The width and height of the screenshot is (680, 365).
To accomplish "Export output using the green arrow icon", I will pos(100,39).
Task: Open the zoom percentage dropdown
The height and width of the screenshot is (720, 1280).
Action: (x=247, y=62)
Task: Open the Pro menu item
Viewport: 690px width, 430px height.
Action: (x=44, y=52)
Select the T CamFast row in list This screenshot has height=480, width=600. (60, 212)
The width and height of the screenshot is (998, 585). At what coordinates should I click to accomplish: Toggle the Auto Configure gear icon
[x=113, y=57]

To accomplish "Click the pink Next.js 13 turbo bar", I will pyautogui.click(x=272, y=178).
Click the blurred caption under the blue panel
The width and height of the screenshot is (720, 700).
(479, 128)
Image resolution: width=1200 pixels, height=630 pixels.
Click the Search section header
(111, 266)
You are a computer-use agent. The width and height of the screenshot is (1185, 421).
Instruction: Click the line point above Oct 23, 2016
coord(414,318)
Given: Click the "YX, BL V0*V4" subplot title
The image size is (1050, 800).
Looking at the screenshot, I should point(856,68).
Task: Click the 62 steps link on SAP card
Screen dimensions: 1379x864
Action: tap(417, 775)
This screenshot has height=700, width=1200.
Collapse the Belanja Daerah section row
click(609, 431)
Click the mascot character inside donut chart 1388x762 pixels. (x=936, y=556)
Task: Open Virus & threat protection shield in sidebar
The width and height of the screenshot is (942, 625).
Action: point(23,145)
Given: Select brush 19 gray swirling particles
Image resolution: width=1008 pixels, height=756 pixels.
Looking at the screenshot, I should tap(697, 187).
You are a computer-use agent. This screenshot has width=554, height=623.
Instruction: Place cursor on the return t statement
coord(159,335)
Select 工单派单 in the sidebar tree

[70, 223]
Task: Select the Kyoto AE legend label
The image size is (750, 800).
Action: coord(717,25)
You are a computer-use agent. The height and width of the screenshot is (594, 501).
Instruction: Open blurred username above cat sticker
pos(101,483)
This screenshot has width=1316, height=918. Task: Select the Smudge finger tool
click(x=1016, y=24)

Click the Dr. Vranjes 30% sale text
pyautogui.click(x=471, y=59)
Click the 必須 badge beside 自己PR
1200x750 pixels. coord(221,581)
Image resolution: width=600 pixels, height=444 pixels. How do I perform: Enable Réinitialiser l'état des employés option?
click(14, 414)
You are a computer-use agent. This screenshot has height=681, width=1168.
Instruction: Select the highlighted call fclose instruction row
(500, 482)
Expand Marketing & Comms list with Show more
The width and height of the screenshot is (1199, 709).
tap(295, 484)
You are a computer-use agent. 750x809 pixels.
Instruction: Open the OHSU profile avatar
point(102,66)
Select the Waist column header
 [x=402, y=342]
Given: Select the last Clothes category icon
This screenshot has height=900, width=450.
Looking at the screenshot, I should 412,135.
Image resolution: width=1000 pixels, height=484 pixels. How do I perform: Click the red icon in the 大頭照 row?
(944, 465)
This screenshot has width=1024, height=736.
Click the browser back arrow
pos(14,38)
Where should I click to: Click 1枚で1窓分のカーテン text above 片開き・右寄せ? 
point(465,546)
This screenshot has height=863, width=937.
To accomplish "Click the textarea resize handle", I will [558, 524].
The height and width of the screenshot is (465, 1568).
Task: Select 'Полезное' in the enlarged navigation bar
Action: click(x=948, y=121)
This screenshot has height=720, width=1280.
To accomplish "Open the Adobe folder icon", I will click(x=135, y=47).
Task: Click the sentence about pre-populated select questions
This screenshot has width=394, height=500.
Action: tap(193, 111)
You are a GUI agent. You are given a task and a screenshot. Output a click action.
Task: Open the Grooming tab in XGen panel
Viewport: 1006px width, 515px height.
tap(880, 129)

|---|

Task for the records above: copy every line in which the word "agent" occurs.

You are a computer-use agent. The width and height of the screenshot is (1185, 421).
You are a computer-use agent. This screenshot has width=554, height=623.
You are a computer-use agent. The height and width of the screenshot is (594, 501).
You are a computer-use agent. This screenshot has height=681, width=1168.
You are a computer-use agent. 750x809 pixels.
You are a GUI agent. You are given a task and a screenshot. Output a click action.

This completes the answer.